Cuando salí del probador, Amelia murmuró:

—Ahora sí parece una emperatriz. Perdón, primera dama.

—La diferencia es mínima, solo que ahora tengo Wifi.

**

La siguiente parada fue en una tienda de tecnología. Teléfonos, relojes que hablaban, pantallas que tocabas como pergaminos luminosos… Todo parecía sacado de una profecía.

—Este es el último modelo de smartphone —dijo el vendedor, entregándome un artefacto negro y frío.

—¿Y para qué sirve?

—Es su agenda, cámara, comunicación, banco, guía, reloj, GPS, acceso a redes…

—¿Y también cocina?

—No… todavía.

Lo tomé entre los dedos, estudiándolo como un oráculo.

—Enséñame a usarlo —le ordené a Amelia.

Durante una hora, me enseñó a desbloquearlo con mi rostro, abrir aplicaciones, buscar cosas en internet y leer mensajes. Cada toque me habría puertas invisibles. Era poder comprimido en mi palma, con esto en el imperio habría hecho cosas maravillosas.

Cuando salimos, me sentía más ligera. Más preparada.

—Ahora sí —le dije a Amelia mientras volvíamos al auto—, llévame con mi esposo. Creo que ya es hora de conversar.

**

En el camino de regreso Amelia me enseño como ver videos para que aprendiera cosas de esta época, tutoriales dijo que se llamaban, y fue una bendición, puede aprender mucho en una hora y lo usaría a mi favor, nada me garantiza que vuelvan intentar matarme, pues parece que Camila dormía al igual que yo con el enemigo.

La mansión presidencial parecía más fría que por la mañana. Como si la hubiera invadido un silencio incómodo. El presidente —mi esposo, según esta vida— estaba en su despacho. Lo encontré recostado en su sillón, con la chaqueta desabotonada y una copa de whisky en la mano.

—Vaya —dijo al verme—. Te ves… diferente.

—Ahora lo soy.

Él alzó una ceja.

—¿Saliste sin avisar?

—¿Te molesta?

—No, solo me sorprende. Después del accidente, pensé que estarías más... frágil.

Accidente.

Lo observé fijamente. Cada músculo de su rostro, cada tic en su ceja, cada movimiento de su mano.

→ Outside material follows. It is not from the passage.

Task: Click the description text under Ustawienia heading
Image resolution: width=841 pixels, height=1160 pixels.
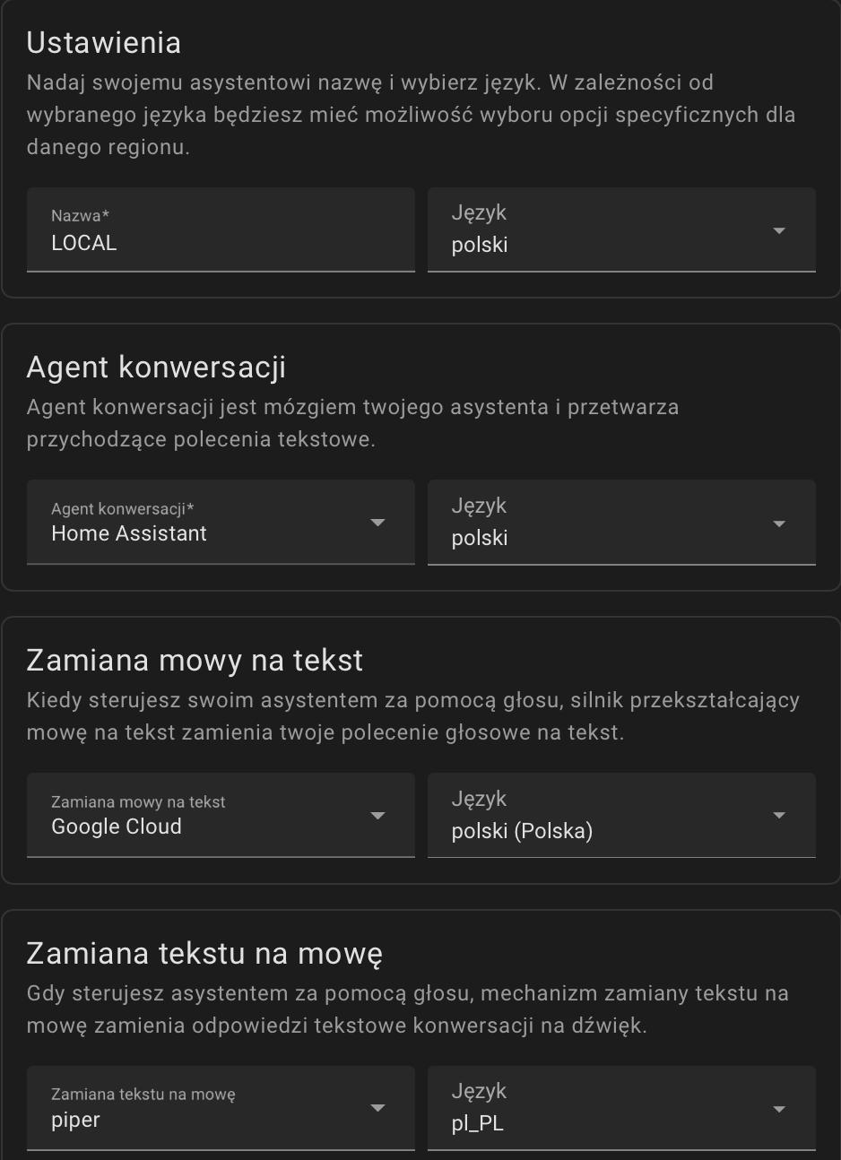Action: tap(411, 115)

—Recuérdame —dije en voz baja—. ¿Cómo fue que caí por las escaleras?

Él titubeó.

—Tú... te mareaste. Dijiste que te dolía la cabeza. Estabas estresada.

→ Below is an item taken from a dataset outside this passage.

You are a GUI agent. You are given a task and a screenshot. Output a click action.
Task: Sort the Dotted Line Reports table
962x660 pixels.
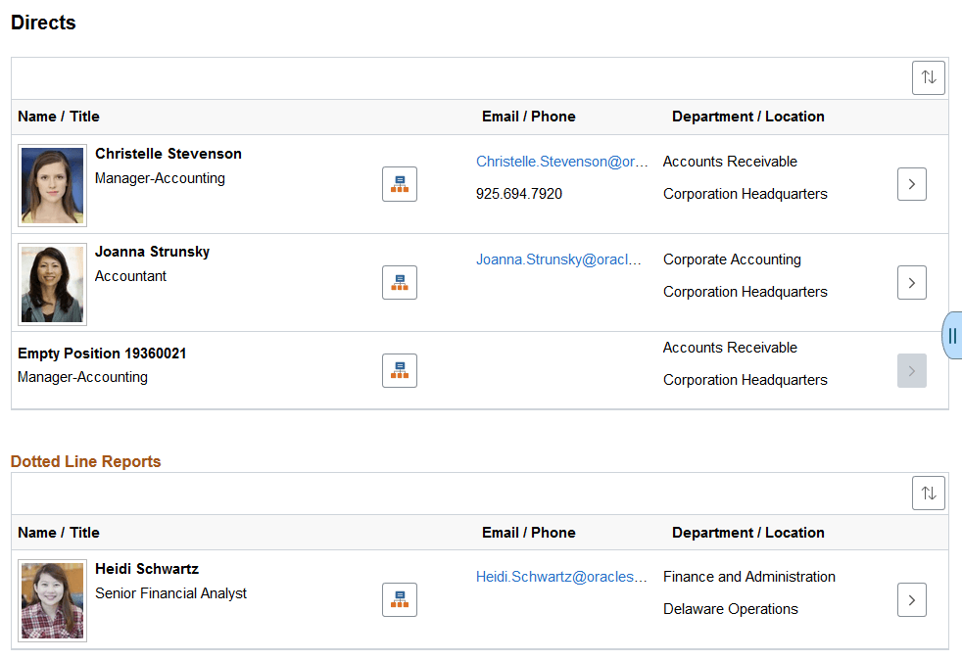tap(928, 493)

—¿Y nadie vio nada? ¿Ningún testigo en esta mansión tan grande y llena de guardias?

—No, justo esa noche hubo un fallo eléctrico. Fue una desgracia.

Lo dijo muy rápido.

—Qué conveniente. —Me acerqué. Lo vi tragar saliva.

—¿Camila… estás bien?

Camila. No. Ya no.

—Estoy despierta —le dije—. Y aunque no lo parezca, tengo memoria.

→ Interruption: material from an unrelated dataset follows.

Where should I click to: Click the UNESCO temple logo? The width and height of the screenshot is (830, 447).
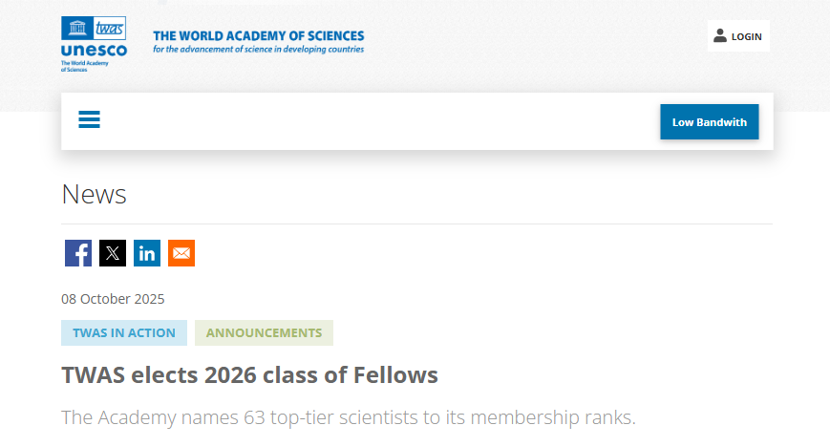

No de esta vida. Pensé, pero sí del tipo de hombre que pone vino en la copa y veneno en la sonrisa. Yo era una emperatriz, que mato a su emperador junto a su amante. Así que un presidente no será un reto.

Él dejó la copa sobre la mesa, con un golpe seco.

—No sé qué estás insinuando.

—No insinúo. Observo. Y me preparo.

Me di media vuelta, rumbo a la puerta.

—Por cierto —dije sin mirarlo—, contraté a un experto en seguridad. Revisará las cámaras del día del accidente.

—¿Tú hiciste qué?

—Sí, querido. No soy la misma mujer que callaba. Y si estás nervioso… será por algo.

Salí del despacho sin esperar respuesta.

El juego había comenzado y en esta segunda oportunidad saldría victoriosa.